I. — La question du « Kingis Quair. »

Jacques Ier, roi d’Écosse, contemporain de nos rois Charles VI et Charles VII, beau-père du dauphin qui devait être un jour le roi Louis XI, est célèbre par sa longue captivité en Angleterre, par son amour pour Jeanne de Beaufort, qu’il épousa, par l’énergique manière dont il gouverna ses turbulents sujets, enfin par sa mort tragique en 1437.

Il est célèbre aussi par un poème où est conté comment il connut et aima Jeanne de Beaufort ; c’est le fameux « Cahier du Roi » ou Kingis Quair. L’auteur de cette œuvre charmante dit, dans le style chargé de fleurs qu’on aimait au xve siècle, son départ d’Écosse, alors qu’il sortait à peine de l’enfance, sa longue captivité, la divine apparition de la jeune fille, une « hevinly thing in likenesse of nature, » à qui son cœur appartint sur-le-champ, « à tout jamais, de libre volonté : »
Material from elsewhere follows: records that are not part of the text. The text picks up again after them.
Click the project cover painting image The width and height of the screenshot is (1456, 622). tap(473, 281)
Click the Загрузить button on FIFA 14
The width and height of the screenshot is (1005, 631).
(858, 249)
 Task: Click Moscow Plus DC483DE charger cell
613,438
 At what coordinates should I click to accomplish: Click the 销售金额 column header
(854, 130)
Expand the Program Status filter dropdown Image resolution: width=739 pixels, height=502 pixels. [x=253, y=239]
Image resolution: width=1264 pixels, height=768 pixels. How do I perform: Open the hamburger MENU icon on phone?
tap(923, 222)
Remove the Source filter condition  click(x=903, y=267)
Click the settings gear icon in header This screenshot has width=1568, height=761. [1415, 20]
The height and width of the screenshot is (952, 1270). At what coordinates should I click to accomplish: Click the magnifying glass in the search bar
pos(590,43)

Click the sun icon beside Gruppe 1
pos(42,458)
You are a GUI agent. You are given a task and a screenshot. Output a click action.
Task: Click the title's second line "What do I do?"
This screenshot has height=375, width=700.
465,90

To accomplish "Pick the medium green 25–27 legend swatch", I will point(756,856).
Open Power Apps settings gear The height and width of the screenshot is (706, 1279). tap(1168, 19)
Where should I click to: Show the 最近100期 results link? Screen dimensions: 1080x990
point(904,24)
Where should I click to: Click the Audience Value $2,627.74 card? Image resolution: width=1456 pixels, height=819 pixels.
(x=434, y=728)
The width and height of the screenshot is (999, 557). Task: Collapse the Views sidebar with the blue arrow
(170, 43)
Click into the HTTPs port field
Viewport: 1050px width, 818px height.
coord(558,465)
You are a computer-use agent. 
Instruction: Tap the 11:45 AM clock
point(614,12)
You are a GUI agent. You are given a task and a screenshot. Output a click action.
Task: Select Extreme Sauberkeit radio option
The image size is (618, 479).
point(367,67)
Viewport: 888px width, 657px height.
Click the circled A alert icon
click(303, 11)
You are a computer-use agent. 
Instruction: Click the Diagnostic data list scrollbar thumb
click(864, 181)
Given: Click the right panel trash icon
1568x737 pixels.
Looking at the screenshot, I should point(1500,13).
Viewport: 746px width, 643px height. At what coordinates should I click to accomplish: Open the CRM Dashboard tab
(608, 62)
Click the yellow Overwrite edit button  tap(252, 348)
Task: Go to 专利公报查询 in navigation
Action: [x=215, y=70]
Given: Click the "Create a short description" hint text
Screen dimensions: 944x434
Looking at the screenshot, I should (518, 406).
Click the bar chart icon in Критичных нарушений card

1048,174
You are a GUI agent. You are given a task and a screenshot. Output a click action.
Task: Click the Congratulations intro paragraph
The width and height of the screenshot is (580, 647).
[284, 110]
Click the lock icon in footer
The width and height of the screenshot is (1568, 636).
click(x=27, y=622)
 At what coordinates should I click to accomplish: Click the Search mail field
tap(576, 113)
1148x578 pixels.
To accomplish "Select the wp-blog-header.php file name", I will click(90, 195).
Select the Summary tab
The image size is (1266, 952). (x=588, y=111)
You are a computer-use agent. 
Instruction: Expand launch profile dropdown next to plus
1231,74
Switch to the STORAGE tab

Sudaynly my hert became hir thrall
For ever, of free wyll.

Il décrit le voyage qu’il fit en rêve ou en pensée et qu’on faisait si souvent au moyen âge, au palais des déesses de la mythologie, Vénus, Minerve, Fortune. Il leur conte ses anxiétés et ses tourments d’amour ; elles le réconfortent et lui donnent de sages conseils (Minerve s’inspire de l’Ecclésiaste) ; elles lui annoncent la fin de ses peines, que le roi célèbre en style ravi. Il termine en mettant son « petit traité dépouillé d’éloquence » sous la protection de ses maîtres dans l’art des vers, Gower et Chaucer.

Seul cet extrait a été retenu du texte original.